## What is needed
According to the house bill report, which students do one-way dual language programs serve?

HOUSE BILL REPORT
This analysis was prepared by non-partisan legislative staff for the use of legislative members in their deliberations. This analysis is not a part of the legislation nor does it constitute a statement of legislative intent.
As Reported by House Committee On:
Title: An act relating to dual language learning in early learning and K-12 education.
Brief Description: Concerning dual language learning in early learning and K-12 education.
Sponsors: Representatives Ortiz-Self, Gregerson, Caldier, Dolan, Doglio, Valdez, Orwall, Reeves, Bergquist, Hudgins, Ryu, Lekanoff, Macri, Jinkins, Kloba, Leavitt and Pollet.
Education: 2/14/19, 2/19/19 [DP].
HOUSE COMMITTEE ON EDUCATION
Majority Report: Do pass. Signed by 18 members: Representatives Santos, Chair; Dolan, Vice Chair; Paul, Vice Chair; Steele, Ranking Minority Member; McCaslin, Assistant Ranking Minority Member; Volz, Assistant Ranking Minority Member; Bergquist, Caldier, Callan, Corry, Harris, Kilduff, Ortiz-Self, Rude, Stonier, Thai, Valdez and Ybarra.
Minority Report: Do not pass. Signed by 1 member: Representative Kraft.
Staff: Megan Wargacki (786-7194).
Dual Language Programs. A dual language (DL) program is an instructional model that provides content-based instruction to students in two languages, generally English and a target language other than English spoken in the local community, for example, Spanish, Somali, Vietnamese, Russian, Arabic, native languages, or indigenous languages. The goal of a DL program is for students to eventually become proficient and literate in both languages, while also meeting high academic standards in all subject areas. Typically, DL programs begin at kindergarten or first grade and continue through elementary school. Two-way DL programs begin with a balanced number of native and nonnative speakers of the target language so that both groups of students serve in the role of language modeler and language learner at different times. One-way DL programs serve only nonnative English speakers.

## Recorded information
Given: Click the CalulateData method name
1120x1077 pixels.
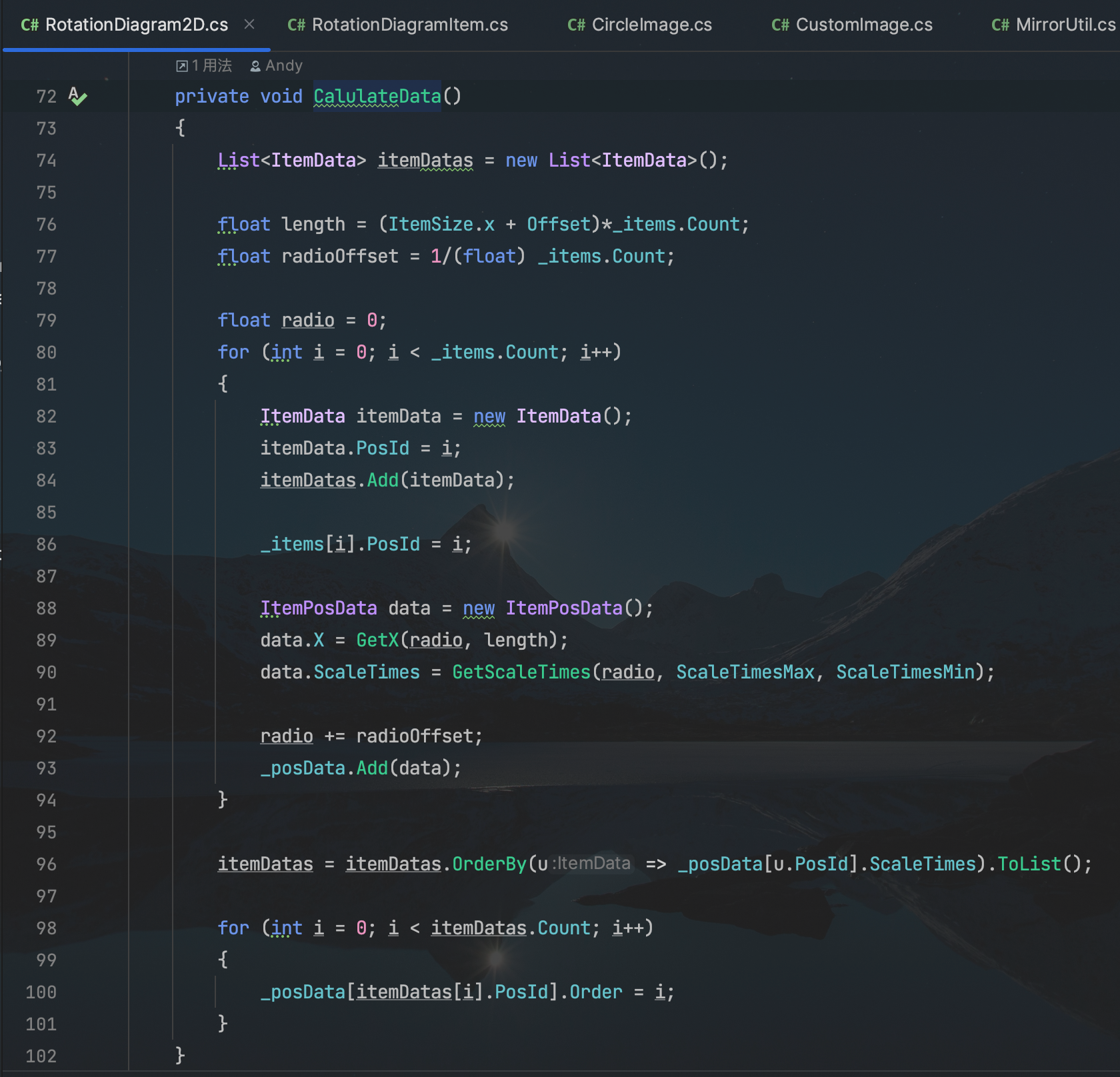Looking at the screenshot, I should pyautogui.click(x=377, y=97).
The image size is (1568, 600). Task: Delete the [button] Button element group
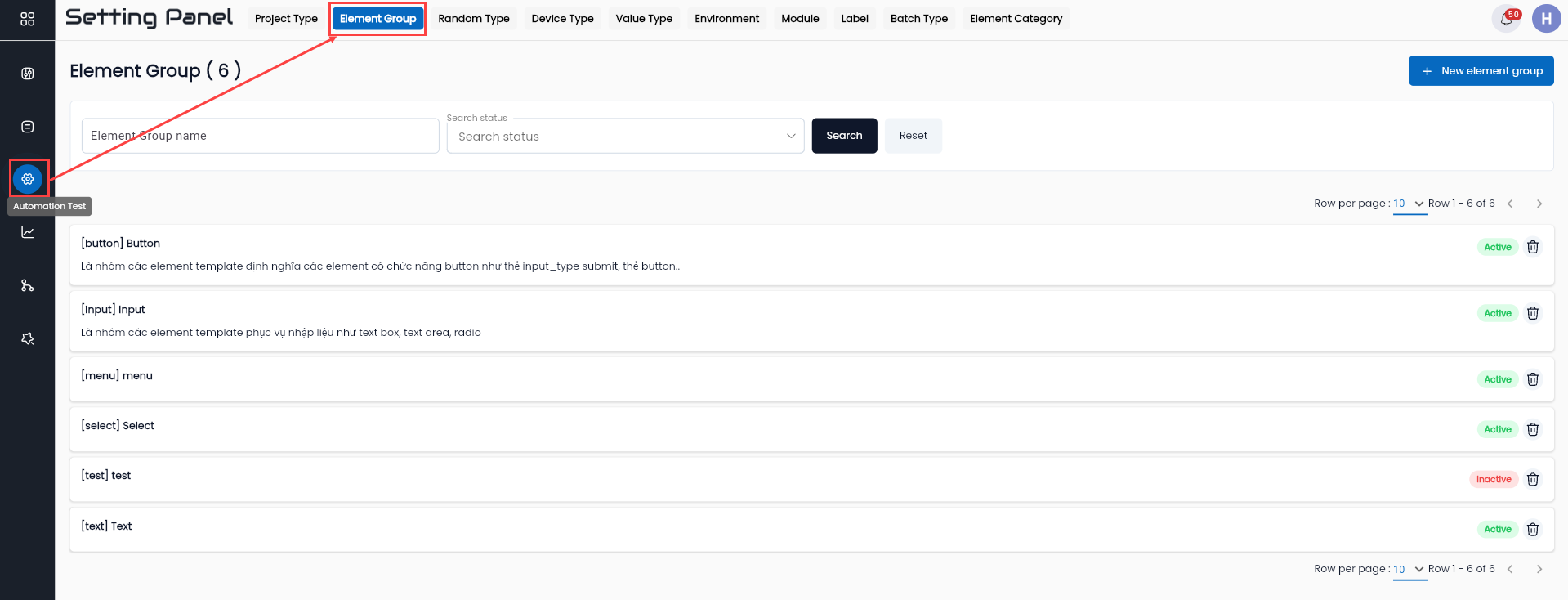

## Task answer
Only nonnative English speakers.